The FBI is warning of a rise in Bitcoin ransom scams in which scammers use scare tactics and extortion to squeeze money out of victims in the form of Bitcoin payments.

“Fraudsters are leveraging increased fear and uncertainty during the COVID-19 pandemic to steal your money and launder it through the complex cryptocurrency ecosystem,” the FBI warns.

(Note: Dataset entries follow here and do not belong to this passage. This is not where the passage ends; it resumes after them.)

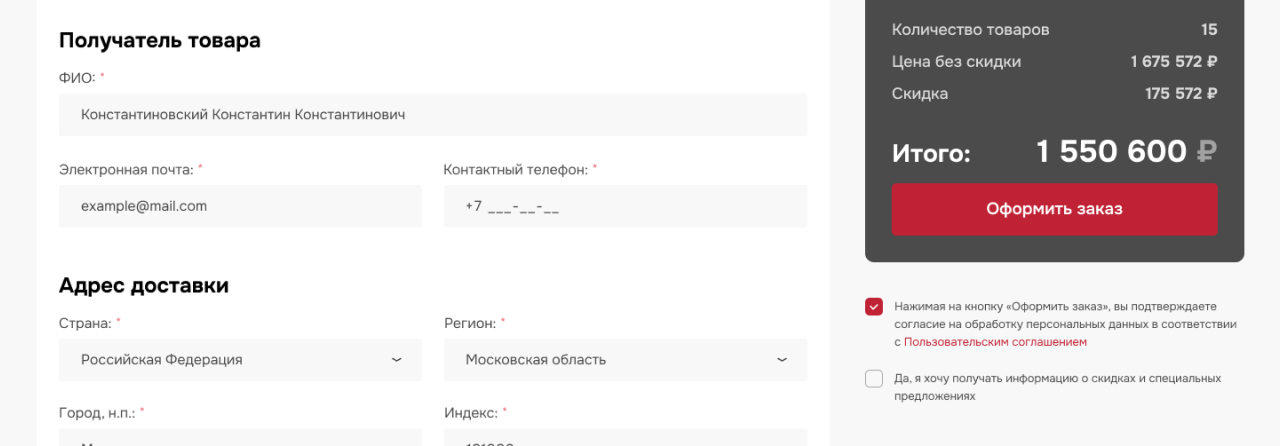Click the Оформить заказ button

click(1054, 209)
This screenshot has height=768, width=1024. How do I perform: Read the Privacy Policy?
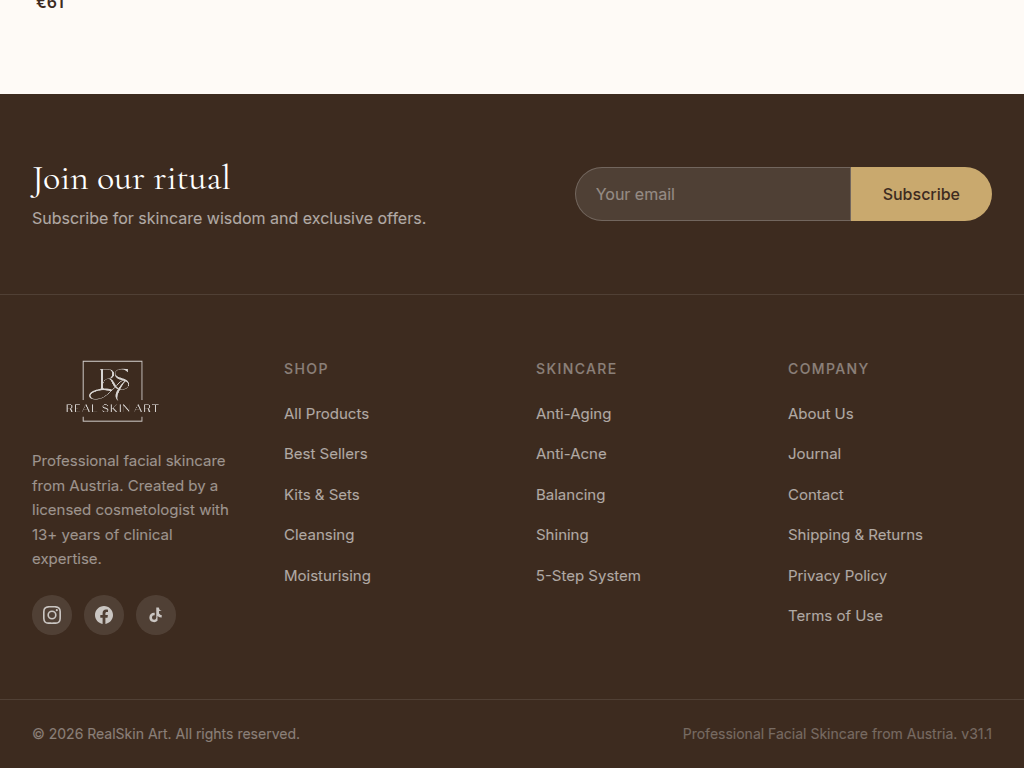tap(837, 575)
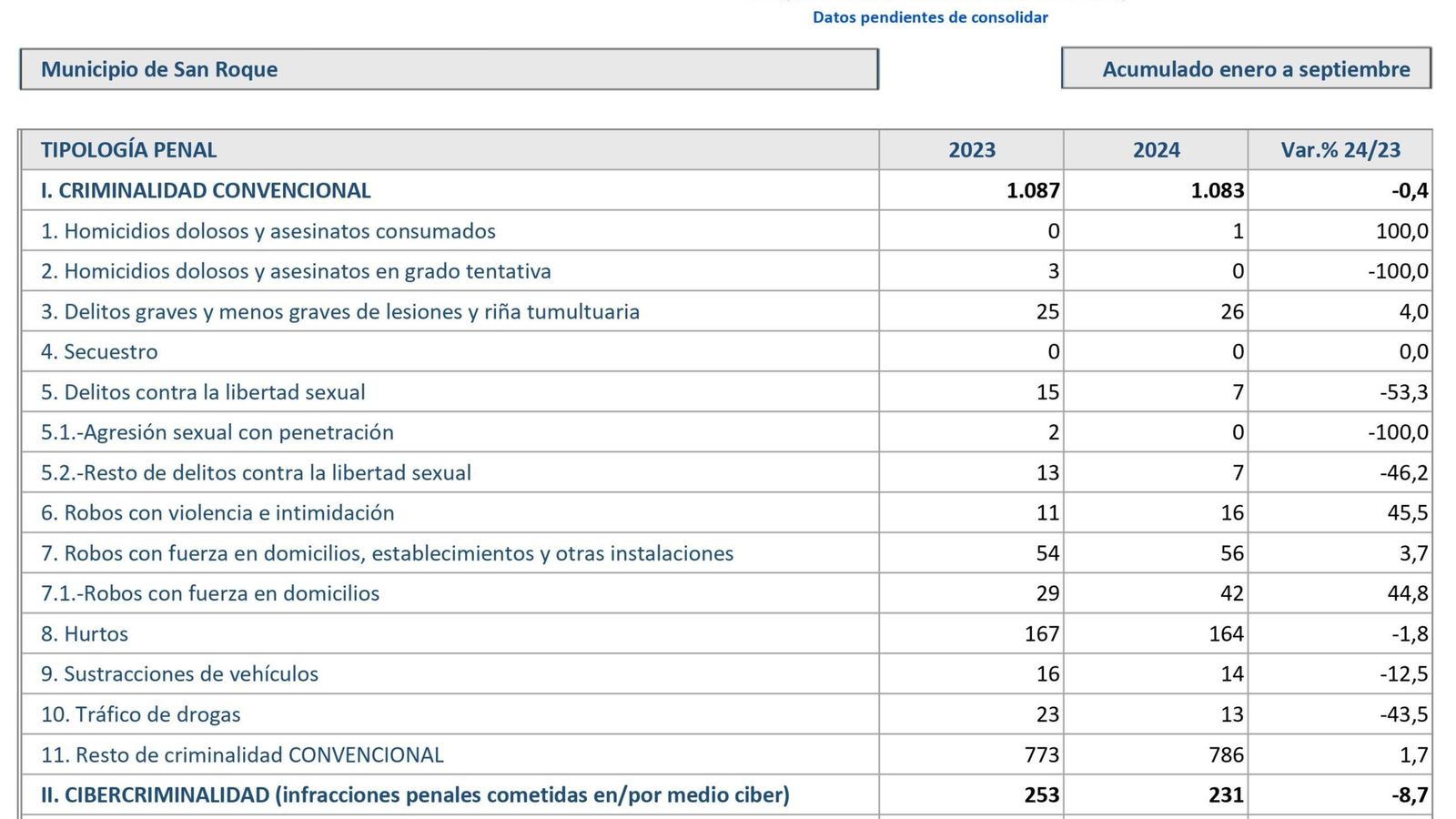Sort by the 2023 column header
Image resolution: width=1456 pixels, height=819 pixels.
tap(971, 149)
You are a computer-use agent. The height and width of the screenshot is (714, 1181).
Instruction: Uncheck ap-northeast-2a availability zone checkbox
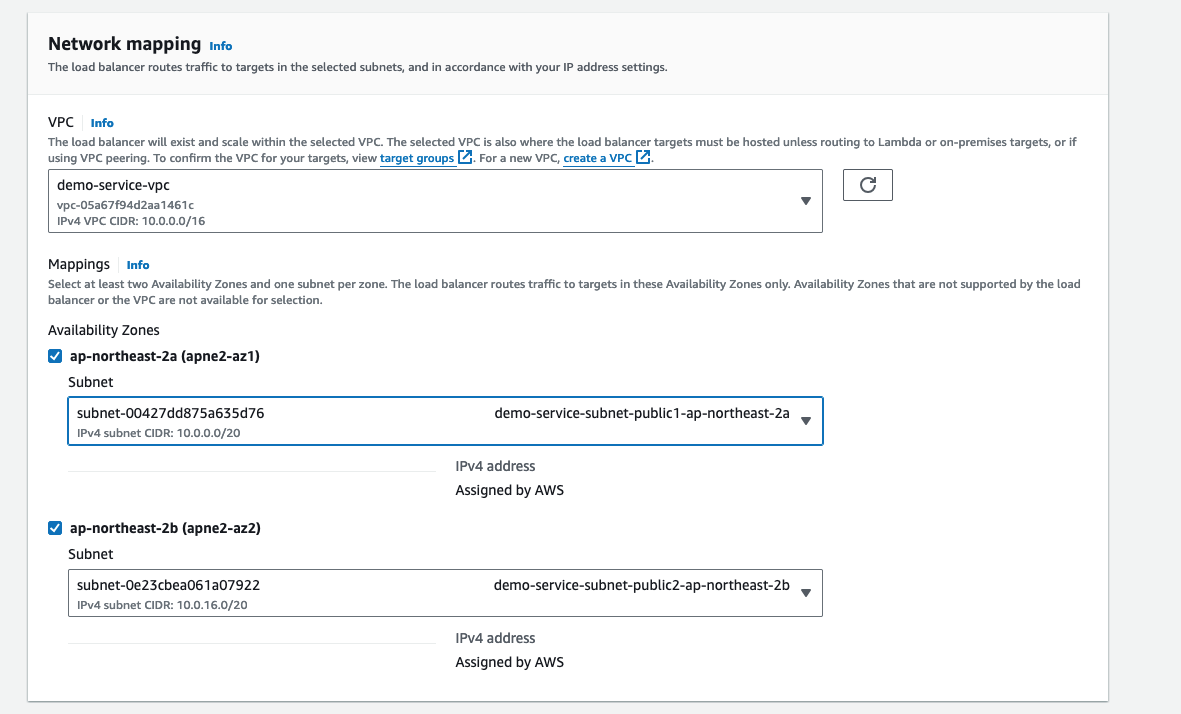55,356
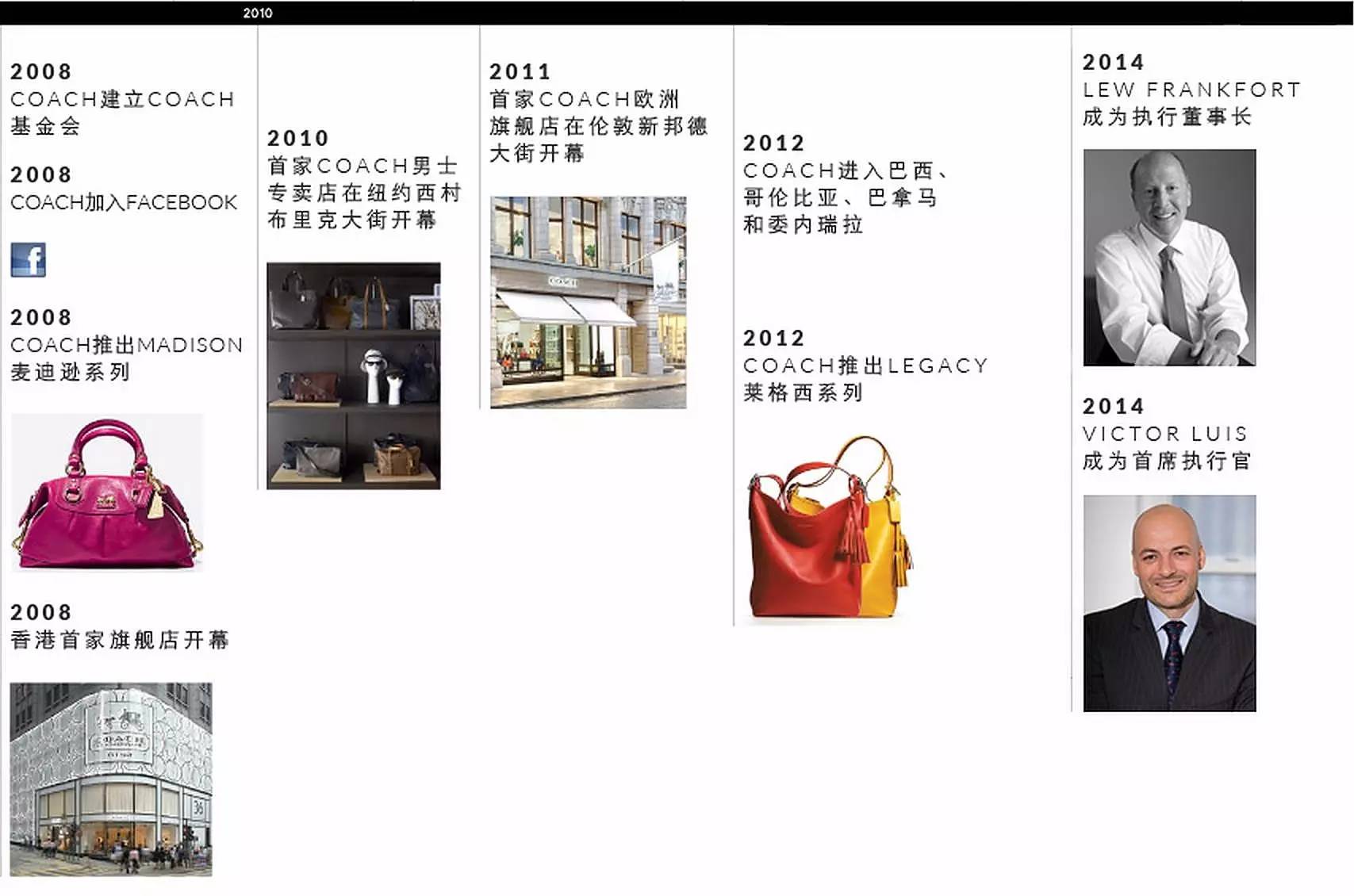Click the Victor Luis portrait photo

[x=1169, y=603]
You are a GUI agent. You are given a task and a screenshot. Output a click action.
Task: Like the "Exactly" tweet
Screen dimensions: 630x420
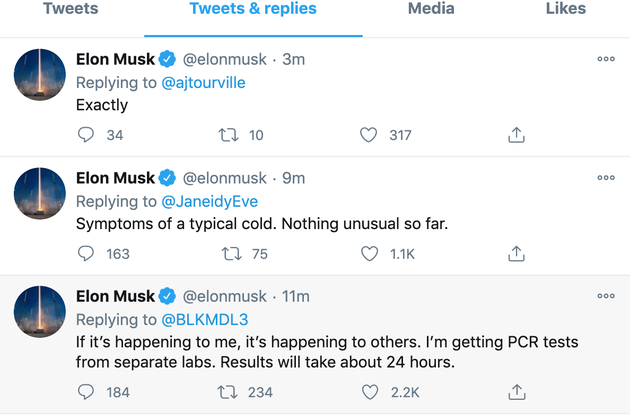pyautogui.click(x=368, y=135)
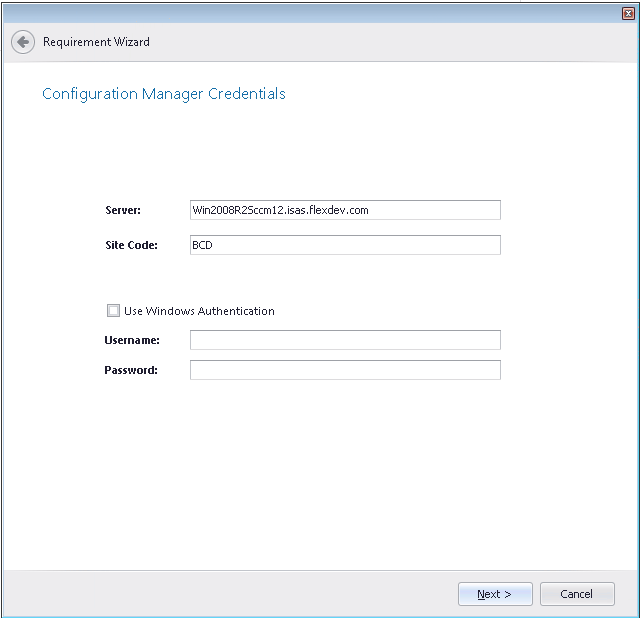Click the Requirement Wizard title text

click(x=96, y=43)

a gold coin etched with the Bitcoin "Capital B with vertical strokes" and circuit traces in the background

Unfortunately, the cryptocurrency payment leaves no room for reclaiming the lost funds. Here’s all you need to know about these scams and how to best protect yourself.

How the scams play out
In some Bitcoin ransom scams, scammers hijack an email address associated with a business website and contact a client of the business. The email informs the victim that a hacker has found a vulnerability in the company’s website and is holding the victim’s data hostage until a Bitcoin payment is made for its release. The victim, fearing monetary loss, may comply with the scammer and make the payment. In reality, though, the scammer has only hacked into the company’s email database. They have no access to the customer’s sensitive information.
While the scammer can hijack any website that has access to clients’ sensitive information, financial institutions like Advantage One Credit Union, are especially vulnerable to this scam. We utilize strict protective measures, like encryption and updated security software to protect our members’ information, but fraudsters may still try to scam members by persuading them that their data is at risk of being exposed.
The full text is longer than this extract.